# TASK:
Please answer these questions using the article on the pig kidney transplant:
1. How old is Richard Slayman?
2. About how many people in the U.S. need kidneys, according to the United Network for Organ Sharing?
3. How many pig-to-human heart transplants have there been in the U.S.?

# EXTRACT:
---

In a first, surgeons successfully transplant a pig kidney into a man

Last Saturday, Richard Slayman made history: He became the first living person to receive a genetically modified kidney from a pig, surgeons at Massachusetts General Hospital in Boston said Thursday.

Slayman, 62, whose kidneys had failed and who had been on dialysis, underwent the four-hour operation Saturday to receive the pig kidney, said his nephrologist, Dr. Winfred Williams, the associate chief of the nephrology division at Mass General.
It really is a groundbreaking milestone,” William said. “Should the kidney continue to work well and this is a success, I think it represents a breakthrough in a number of different areas.”

The first successful pig kidney transplant in a living recipient — a milestone in the field of so-called xenotransplantation, or animal-to-human transplant — could offer hope to the tens of thousands of people in the U.S. on the waiting list for organ transplants, as well as countless others worldwide.

More than 100,000 people in the U.S. are on transplant waiting lists, including about 90,000 who need kidneys, according to the United Network for Organ Sharing, a nonprofit group that manages the U.S. organ transplant system.

But xenotransplantation still comes with significant risks. There have been two pig-to-human heart transplants in the U.S.; in both cases, the patients lived for no more than two months.

---

Dataset entries
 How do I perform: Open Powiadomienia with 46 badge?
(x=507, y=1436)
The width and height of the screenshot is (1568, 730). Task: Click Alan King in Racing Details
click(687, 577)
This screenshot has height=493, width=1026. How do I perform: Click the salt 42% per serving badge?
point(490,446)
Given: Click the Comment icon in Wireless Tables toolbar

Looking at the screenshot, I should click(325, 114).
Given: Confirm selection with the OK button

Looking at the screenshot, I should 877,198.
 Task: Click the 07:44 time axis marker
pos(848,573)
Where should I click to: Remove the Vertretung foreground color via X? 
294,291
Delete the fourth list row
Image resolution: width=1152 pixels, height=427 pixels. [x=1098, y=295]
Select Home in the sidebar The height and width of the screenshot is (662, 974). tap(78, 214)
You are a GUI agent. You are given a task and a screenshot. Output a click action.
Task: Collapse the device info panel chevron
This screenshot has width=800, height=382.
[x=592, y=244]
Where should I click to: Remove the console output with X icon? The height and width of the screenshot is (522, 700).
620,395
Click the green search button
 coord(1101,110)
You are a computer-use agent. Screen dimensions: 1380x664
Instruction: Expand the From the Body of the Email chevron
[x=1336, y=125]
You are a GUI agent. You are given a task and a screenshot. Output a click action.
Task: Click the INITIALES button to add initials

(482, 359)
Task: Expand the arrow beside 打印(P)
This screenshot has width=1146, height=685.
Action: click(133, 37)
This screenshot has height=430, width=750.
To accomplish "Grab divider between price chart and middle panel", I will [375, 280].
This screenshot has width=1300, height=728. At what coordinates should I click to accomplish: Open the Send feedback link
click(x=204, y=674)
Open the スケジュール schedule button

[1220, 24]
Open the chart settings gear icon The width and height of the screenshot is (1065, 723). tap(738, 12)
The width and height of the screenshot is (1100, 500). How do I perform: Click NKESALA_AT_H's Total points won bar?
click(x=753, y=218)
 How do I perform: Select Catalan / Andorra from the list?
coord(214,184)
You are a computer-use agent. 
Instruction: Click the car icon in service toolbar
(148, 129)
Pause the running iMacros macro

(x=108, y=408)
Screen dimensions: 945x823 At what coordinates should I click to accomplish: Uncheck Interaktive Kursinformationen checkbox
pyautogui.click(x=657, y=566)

---

# RESPONSE FOR THIS EXERCISE:
1. 62
2. About 90,000
3. Two